Het bedrag dat burgemeester en wethouders hebben toegekend als subsidie voor apparaatskosten wordt terstond betaalbaar gesteld.

 

Hoofdstuk 6 Bepalingen met betrekking tot niet bestede subsidie.

Artikel 13

Indien burgemeester en wethouders niet het gehele bedrag dat bestemd is voor de subsidiëring van activiteiten gedurende een tijdvak besteed hebben, dan wordt het resterende bedrag door burgemeester en wethouders gevoegd bij het daaropvolgende tijdvak toegekende bedrag van het ministerie VROM.

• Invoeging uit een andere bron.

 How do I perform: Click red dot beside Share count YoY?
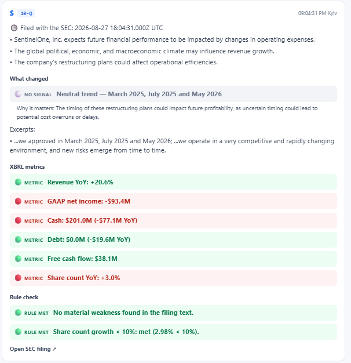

Hoofdstuk 7 Het toezicht op de werkzaamheden en het financieel beheer van woonconsumentenorganisaties

Artikel 14

1. Een woonconsumentenorganisatie die subsidie krijgt op grond van deze verordening als tegemoetkoming in de apparaatskosten is verplicht ten behoeve van burgemeester en wethouders:

- inzage te geven in haar boekhouding en administratie;

- alle inlichtingen te verstrekken, desgewenst schriftelijk, welke van haar in het belang van een goede controle op het financiële beheer en administratie worden gevraagd;alle inlichtingen te verstrekken, welke worden gevraagd in het belang van de beoordeling van de doelmatigheid en rechtmatigheid van de besteding van de subsidie.

2. De woonconsumentenorganisatie draagt er zorg voor dat de financiële administratie zodanig is ingericht, dat er op eenvoudige wijze inzicht kan worden verkregen in haar boekhouding.

3. De woonconsumentenorganisatie volgt de aanwijzingen op, welke haar in het belang van een goede administratie en de financiële controle door of vanwege burgemeester en wethouders worden gegeven.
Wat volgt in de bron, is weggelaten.